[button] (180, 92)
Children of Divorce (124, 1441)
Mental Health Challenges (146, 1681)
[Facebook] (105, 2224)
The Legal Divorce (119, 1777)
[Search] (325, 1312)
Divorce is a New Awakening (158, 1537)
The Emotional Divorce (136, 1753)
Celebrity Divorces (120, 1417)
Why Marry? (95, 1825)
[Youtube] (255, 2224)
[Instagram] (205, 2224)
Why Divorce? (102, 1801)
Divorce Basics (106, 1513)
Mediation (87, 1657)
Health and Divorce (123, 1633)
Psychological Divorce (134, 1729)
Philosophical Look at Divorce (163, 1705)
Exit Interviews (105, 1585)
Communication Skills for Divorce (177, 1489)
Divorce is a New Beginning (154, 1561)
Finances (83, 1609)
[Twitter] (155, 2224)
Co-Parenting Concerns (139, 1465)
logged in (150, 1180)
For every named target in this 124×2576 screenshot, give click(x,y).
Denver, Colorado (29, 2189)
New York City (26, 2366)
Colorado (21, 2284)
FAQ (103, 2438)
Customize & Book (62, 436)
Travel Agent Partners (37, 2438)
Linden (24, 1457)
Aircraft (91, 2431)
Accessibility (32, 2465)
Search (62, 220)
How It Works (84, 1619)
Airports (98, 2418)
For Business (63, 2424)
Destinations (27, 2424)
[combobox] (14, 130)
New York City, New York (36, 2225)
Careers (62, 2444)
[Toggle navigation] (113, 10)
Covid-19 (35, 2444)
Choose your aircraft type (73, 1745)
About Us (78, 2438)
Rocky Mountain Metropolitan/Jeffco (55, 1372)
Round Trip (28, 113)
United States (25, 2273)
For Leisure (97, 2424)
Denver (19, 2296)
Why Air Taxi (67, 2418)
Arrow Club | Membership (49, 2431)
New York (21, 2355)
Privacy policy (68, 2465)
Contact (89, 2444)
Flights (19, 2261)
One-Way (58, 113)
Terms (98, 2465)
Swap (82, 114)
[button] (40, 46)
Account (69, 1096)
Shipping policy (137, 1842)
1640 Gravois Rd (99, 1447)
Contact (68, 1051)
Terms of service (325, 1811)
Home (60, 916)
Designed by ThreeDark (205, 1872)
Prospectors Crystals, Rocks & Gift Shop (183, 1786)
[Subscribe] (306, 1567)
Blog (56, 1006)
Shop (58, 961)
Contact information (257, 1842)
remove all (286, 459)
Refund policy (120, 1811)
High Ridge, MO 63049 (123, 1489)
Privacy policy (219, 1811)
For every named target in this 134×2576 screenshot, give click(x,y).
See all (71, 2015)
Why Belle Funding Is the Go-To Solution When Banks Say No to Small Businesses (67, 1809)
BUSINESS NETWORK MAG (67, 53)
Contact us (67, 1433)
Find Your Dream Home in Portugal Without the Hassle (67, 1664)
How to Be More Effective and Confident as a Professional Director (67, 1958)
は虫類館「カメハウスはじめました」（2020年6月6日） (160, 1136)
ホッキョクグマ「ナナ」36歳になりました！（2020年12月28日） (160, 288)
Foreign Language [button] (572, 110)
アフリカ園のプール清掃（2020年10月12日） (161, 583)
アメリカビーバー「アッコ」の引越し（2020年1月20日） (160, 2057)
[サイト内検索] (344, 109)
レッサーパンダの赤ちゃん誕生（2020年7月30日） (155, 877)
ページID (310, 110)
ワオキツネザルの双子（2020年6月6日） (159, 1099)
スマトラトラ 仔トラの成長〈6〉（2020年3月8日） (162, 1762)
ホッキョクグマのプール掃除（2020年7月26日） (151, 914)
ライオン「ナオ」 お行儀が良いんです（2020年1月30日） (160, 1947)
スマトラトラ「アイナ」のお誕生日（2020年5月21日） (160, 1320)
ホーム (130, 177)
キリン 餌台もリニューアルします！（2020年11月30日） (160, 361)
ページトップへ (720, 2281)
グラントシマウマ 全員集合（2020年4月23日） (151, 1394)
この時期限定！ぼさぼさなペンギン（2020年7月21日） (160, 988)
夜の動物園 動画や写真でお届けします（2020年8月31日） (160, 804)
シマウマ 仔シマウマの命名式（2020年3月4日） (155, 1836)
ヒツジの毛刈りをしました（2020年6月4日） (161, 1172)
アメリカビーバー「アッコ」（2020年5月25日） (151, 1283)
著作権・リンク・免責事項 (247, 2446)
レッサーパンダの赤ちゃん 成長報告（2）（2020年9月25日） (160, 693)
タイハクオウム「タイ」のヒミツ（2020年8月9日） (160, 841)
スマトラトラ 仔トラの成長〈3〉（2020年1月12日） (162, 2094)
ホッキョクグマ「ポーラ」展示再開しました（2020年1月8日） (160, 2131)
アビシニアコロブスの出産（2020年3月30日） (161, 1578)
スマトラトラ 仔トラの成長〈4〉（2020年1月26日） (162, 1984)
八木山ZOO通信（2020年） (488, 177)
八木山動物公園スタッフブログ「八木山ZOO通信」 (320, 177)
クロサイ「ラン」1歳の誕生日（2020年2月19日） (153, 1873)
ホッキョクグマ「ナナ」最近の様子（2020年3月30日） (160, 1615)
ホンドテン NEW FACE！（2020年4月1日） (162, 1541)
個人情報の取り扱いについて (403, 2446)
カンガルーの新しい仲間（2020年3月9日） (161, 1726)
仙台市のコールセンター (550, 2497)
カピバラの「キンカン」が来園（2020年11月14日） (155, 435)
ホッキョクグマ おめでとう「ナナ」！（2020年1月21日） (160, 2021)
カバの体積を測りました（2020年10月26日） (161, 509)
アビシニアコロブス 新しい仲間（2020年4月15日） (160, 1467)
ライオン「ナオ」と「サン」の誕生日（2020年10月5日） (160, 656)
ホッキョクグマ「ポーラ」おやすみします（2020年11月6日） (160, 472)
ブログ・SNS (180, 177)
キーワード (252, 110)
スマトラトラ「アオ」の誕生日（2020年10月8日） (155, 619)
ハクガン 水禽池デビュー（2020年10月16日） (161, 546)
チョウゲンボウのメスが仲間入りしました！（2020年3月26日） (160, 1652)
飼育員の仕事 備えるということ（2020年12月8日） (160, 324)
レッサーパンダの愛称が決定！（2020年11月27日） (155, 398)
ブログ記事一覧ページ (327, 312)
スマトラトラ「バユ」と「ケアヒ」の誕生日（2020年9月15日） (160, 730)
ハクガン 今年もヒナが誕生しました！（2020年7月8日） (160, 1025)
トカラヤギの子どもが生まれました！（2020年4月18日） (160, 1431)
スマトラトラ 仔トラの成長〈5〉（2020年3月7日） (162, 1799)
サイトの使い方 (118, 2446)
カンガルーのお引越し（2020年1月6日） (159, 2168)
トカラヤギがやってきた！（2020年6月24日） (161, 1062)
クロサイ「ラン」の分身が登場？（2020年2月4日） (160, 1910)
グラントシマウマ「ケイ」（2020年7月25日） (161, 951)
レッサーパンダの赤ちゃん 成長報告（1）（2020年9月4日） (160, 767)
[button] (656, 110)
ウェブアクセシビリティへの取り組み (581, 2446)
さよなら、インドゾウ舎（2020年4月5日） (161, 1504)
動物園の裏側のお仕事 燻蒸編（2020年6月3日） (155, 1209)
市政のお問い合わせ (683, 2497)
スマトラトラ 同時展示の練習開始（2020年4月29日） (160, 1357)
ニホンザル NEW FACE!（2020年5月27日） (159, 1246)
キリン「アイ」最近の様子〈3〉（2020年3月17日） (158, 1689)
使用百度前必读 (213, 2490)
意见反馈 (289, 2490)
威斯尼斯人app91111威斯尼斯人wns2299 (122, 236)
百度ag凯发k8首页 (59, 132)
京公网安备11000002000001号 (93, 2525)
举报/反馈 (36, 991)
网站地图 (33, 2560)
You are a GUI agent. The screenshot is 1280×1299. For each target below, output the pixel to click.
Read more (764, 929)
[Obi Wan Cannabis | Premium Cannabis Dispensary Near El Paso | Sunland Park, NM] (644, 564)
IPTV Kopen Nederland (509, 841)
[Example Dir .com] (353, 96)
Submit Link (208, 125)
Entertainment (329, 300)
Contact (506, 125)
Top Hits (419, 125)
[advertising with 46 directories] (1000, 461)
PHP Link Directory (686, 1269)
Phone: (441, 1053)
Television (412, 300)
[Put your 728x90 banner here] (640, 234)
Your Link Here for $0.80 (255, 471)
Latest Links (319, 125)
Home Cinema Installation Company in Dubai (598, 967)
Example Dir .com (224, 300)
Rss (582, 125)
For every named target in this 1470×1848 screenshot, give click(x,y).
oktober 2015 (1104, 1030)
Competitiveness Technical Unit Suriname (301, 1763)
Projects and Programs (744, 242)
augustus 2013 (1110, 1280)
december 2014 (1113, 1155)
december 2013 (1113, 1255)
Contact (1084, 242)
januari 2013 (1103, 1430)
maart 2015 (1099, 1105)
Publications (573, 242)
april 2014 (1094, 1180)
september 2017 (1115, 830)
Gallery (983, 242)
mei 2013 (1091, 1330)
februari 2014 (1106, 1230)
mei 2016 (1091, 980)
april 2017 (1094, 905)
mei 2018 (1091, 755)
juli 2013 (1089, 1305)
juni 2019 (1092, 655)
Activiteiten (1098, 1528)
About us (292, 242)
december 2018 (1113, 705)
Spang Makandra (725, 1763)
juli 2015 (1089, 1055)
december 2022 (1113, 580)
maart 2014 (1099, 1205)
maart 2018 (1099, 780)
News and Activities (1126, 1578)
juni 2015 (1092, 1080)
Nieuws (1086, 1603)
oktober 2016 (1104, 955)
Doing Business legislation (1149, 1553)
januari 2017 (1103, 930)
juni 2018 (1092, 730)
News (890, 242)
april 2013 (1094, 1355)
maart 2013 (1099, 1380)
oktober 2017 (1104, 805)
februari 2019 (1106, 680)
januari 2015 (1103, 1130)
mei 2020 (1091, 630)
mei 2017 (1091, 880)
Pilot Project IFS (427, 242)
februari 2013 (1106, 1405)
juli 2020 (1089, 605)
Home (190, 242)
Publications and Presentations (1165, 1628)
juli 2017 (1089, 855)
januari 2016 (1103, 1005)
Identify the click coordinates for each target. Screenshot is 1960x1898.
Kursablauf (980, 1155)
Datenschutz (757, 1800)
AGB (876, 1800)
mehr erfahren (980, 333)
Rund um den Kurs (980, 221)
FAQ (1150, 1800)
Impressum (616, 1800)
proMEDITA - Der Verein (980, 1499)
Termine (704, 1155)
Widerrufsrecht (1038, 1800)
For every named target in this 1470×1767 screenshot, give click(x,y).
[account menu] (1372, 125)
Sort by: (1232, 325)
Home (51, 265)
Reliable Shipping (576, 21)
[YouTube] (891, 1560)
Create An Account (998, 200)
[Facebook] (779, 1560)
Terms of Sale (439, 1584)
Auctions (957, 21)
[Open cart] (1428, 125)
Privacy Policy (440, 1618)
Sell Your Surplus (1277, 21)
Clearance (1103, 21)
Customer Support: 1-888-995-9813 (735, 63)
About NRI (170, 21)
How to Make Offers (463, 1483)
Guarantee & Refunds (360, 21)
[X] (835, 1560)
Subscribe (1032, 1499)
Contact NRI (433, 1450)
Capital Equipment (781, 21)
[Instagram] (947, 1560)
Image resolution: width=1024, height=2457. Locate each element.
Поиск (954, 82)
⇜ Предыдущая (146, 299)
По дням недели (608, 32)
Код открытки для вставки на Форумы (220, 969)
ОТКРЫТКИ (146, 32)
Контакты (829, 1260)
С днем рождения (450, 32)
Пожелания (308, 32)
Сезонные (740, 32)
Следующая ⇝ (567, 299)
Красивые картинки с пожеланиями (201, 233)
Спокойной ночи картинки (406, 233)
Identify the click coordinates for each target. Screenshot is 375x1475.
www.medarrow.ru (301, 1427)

________________

__WHAT IS EXPECTED__: Extract the lines of the preceding material that run from the line with "augustus 2013 (1110, 1280)" through the line with "mei 2020 (1091, 630)", inclusive, reproducing them exactly and adding nothing.

__SOLUTION FOR THIS PROBLEM__:
augustus 2013 (1110, 1280)
december 2014 (1113, 1155)
december 2013 (1113, 1255)
Contact (1084, 242)
januari 2013 (1103, 1430)
maart 2015 (1099, 1105)
Publications (573, 242)
april 2014 (1094, 1180)
september 2017 (1115, 830)
Gallery (983, 242)
mei 2013 (1091, 1330)
februari 2014 (1106, 1230)
mei 2016 (1091, 980)
april 2017 (1094, 905)
mei 2018 (1091, 755)
juli 2013 (1089, 1305)
juni 2019 (1092, 655)
Activiteiten (1098, 1528)
About us (292, 242)
december 2018 (1113, 705)
Spang Makandra (725, 1763)
juli 2015 (1089, 1055)
december 2022 (1113, 580)
maart 2014 (1099, 1205)
maart 2018 (1099, 780)
News and Activities (1126, 1578)
juni 2015 (1092, 1080)
Nieuws (1086, 1603)
oktober 2016 (1104, 955)
Doing Business legislation (1149, 1553)
januari 2017 (1103, 930)
juni 2018 (1092, 730)
News (890, 242)
april 2013 (1094, 1355)
maart 2013 (1099, 1380)
oktober 2017 (1104, 805)
februari 2019 (1106, 680)
januari 2015 (1103, 1130)
mei 2020 (1091, 630)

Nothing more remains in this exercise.